■ **What needs to be done**:
Provide only the number of lines below that hold "Suck".

*** Opening of Entries provided ***

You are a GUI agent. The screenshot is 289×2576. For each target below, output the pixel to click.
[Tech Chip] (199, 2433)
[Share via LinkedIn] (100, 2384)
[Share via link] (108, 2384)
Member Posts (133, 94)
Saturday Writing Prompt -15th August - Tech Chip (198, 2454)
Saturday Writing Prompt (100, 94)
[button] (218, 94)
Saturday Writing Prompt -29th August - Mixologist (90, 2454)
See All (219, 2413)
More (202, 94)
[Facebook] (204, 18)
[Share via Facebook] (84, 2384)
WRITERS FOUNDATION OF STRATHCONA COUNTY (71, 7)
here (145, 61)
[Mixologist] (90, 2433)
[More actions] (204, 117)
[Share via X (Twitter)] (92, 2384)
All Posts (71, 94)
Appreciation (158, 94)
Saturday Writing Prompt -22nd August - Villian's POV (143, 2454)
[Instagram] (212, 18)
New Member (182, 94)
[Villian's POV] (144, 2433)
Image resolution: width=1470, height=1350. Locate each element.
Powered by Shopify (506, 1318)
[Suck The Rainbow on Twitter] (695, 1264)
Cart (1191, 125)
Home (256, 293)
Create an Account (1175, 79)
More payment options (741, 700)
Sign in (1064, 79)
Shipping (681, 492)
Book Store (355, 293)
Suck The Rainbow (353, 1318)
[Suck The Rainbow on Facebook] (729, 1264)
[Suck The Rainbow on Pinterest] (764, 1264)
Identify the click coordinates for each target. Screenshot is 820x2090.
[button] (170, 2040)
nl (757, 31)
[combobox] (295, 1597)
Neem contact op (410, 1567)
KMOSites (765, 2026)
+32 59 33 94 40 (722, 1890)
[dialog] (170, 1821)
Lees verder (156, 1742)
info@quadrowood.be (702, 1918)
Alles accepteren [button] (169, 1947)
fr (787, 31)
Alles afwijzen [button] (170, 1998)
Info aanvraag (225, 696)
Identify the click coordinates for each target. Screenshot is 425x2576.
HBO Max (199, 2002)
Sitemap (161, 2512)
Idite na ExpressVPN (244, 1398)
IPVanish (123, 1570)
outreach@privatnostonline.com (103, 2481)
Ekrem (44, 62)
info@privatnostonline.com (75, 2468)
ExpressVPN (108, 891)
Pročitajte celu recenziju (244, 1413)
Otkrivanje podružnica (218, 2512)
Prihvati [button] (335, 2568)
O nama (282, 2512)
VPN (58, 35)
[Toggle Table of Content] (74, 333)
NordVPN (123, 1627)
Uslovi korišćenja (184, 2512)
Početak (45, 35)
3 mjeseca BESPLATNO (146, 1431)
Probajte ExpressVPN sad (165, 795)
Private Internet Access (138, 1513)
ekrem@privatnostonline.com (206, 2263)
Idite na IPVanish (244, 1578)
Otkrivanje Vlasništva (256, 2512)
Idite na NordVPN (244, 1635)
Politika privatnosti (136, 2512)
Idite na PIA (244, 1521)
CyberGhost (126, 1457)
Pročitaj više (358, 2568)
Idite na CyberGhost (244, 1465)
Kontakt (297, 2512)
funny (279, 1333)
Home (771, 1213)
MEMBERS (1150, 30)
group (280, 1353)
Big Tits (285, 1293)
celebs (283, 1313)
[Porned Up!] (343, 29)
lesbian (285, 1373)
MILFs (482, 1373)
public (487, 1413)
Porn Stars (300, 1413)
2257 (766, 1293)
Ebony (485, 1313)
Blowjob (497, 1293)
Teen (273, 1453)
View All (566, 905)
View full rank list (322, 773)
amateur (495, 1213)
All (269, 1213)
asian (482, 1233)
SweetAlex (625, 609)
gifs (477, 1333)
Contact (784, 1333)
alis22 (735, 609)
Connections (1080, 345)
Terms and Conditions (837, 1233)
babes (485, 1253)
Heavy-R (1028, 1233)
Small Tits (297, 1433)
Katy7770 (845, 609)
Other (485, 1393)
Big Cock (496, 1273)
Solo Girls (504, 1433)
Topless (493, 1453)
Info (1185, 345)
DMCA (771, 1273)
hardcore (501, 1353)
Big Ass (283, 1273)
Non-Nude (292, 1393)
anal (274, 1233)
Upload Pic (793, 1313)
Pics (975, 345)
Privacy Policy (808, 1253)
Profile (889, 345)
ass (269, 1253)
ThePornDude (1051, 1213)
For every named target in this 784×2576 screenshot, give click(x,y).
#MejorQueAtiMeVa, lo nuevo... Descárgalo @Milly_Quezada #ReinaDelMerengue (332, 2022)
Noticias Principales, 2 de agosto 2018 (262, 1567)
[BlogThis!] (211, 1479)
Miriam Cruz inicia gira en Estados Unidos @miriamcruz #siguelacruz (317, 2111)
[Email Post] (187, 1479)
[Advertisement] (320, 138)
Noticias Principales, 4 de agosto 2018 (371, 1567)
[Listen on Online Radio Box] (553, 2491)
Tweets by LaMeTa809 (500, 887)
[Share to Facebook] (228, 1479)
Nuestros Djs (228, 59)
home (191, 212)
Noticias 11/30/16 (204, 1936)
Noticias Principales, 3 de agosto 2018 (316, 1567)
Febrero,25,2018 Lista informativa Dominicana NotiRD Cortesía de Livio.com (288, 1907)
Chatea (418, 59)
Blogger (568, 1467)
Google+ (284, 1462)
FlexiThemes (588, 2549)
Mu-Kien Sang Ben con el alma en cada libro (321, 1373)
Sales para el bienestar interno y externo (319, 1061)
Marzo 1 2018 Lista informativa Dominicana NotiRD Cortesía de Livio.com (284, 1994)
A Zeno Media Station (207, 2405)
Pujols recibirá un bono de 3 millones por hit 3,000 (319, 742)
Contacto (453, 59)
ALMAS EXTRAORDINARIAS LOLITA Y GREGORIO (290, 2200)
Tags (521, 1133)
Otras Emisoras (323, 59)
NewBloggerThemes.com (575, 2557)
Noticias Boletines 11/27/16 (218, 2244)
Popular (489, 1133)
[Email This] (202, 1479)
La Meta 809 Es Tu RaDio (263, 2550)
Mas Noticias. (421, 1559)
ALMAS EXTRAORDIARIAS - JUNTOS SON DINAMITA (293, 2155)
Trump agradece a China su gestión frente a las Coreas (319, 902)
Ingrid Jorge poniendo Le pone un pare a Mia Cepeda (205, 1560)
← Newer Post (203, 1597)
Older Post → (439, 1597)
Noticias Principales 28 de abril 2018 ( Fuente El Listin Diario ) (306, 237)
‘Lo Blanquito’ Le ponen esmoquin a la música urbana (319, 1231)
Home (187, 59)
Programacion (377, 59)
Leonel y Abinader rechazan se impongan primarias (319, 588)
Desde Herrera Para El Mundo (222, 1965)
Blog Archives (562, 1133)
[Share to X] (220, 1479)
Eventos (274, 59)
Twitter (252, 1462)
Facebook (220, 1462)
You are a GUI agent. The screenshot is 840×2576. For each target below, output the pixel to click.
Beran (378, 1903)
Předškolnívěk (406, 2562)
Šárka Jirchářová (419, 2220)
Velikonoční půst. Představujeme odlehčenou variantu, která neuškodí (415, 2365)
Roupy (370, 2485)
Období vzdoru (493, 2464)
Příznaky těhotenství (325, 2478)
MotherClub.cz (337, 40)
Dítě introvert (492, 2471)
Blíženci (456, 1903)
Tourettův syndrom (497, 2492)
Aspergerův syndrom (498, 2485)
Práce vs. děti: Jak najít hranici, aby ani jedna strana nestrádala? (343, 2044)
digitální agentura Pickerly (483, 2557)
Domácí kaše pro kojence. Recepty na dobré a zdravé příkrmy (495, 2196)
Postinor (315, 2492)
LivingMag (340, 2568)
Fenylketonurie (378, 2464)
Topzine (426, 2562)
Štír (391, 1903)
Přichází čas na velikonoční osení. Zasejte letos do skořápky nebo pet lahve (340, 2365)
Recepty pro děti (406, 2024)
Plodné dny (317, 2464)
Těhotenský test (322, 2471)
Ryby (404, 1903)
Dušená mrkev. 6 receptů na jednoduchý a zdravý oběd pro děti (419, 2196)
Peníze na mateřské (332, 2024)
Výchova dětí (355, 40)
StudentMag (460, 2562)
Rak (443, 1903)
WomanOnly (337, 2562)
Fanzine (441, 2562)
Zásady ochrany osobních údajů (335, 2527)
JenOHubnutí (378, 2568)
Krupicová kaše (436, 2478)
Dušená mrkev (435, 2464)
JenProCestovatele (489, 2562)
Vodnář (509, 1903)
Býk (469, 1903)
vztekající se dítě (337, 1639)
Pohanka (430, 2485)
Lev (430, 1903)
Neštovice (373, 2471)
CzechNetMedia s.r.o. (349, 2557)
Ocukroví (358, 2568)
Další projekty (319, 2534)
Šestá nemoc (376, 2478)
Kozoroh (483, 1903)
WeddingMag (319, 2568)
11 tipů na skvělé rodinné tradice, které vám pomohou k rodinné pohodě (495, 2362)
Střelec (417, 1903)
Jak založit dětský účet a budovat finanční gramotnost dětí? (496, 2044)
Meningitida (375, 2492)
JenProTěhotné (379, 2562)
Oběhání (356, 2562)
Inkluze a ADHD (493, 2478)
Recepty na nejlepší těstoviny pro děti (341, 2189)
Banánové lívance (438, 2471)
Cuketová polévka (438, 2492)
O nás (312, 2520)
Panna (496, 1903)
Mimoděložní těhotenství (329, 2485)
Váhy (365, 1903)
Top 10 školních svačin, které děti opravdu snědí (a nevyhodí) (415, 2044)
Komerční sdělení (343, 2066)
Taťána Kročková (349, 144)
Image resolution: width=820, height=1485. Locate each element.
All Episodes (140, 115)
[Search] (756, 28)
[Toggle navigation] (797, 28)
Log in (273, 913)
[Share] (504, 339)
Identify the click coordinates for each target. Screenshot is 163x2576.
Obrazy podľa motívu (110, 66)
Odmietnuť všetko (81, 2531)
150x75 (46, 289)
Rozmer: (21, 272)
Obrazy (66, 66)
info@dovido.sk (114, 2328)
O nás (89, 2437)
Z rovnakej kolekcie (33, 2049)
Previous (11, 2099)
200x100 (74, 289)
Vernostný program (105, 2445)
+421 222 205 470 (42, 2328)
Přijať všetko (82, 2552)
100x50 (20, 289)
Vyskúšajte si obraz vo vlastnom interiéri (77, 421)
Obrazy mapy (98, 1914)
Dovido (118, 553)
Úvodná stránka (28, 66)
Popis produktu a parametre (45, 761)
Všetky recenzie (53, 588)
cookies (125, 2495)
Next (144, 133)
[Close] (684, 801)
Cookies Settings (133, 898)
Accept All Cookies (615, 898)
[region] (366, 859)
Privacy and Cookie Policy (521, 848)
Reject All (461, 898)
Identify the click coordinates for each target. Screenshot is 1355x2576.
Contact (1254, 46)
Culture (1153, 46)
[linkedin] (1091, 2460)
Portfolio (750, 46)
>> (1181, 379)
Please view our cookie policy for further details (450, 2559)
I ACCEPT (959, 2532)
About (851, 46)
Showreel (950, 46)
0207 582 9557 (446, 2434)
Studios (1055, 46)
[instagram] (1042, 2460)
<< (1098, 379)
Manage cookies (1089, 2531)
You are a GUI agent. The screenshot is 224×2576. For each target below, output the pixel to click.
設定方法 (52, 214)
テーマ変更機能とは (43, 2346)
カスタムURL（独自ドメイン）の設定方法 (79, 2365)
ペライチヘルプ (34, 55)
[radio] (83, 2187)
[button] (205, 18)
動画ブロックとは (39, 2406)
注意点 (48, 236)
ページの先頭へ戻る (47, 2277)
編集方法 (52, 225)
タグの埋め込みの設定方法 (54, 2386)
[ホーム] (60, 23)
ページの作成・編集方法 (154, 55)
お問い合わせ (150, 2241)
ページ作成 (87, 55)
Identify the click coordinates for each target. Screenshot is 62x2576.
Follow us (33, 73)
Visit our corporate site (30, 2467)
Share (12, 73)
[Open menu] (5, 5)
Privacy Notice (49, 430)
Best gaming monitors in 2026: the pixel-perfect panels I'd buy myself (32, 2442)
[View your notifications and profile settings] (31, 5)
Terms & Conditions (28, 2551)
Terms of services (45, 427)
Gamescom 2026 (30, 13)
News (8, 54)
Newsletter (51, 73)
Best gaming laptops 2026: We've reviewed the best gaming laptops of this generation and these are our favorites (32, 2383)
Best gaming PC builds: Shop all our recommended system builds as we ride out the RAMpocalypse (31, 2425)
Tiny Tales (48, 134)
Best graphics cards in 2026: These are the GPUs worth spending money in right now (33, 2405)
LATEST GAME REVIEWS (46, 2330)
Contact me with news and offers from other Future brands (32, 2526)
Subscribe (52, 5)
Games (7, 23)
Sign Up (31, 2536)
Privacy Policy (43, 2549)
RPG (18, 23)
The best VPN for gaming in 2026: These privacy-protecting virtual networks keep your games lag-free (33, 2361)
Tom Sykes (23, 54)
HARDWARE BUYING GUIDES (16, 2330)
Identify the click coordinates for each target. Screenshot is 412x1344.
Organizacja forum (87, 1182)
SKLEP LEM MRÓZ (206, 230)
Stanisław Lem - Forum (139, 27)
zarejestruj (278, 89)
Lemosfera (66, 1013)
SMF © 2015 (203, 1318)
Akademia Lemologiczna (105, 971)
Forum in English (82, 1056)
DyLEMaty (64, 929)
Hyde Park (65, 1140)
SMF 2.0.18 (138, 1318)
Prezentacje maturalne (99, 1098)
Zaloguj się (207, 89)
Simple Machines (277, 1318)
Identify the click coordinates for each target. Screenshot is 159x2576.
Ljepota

*** Close of Entries provided ***

■ **Exercise output**:
4